== Problem statement ==
In the data below, how many lines include the word "pixels"? Give only the number.

== Segment start ==

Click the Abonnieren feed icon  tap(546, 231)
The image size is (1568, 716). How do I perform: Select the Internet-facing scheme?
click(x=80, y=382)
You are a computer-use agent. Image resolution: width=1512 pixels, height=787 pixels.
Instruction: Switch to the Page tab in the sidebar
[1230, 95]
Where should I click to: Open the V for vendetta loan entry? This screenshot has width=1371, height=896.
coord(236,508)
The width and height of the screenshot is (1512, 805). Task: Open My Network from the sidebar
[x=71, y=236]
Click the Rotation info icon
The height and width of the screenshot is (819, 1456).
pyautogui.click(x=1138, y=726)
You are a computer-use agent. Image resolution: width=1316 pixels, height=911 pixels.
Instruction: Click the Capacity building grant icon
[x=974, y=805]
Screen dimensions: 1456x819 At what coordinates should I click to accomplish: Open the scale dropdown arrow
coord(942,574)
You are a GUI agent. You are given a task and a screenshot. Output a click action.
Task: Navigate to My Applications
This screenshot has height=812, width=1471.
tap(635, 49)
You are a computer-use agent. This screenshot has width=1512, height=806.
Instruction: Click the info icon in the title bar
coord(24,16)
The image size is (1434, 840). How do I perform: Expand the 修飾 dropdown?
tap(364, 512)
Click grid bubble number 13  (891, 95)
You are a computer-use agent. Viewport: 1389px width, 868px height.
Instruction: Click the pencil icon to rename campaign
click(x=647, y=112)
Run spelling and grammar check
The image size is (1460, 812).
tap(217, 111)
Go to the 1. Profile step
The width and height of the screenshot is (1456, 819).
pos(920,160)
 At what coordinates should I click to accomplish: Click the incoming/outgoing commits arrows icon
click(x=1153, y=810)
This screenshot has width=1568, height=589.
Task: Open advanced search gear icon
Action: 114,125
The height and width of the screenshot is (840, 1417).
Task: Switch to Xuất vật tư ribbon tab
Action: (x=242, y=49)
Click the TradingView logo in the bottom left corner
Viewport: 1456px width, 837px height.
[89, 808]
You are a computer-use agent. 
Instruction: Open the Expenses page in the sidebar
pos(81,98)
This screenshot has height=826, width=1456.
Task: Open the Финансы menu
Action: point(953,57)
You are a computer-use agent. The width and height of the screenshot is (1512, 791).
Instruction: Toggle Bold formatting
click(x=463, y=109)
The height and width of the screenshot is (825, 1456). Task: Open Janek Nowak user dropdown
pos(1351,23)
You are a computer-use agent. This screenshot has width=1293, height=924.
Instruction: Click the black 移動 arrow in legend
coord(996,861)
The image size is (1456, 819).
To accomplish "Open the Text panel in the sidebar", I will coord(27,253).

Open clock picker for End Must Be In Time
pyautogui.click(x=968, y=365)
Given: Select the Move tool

== Segment end ==

== Result for this task ==
2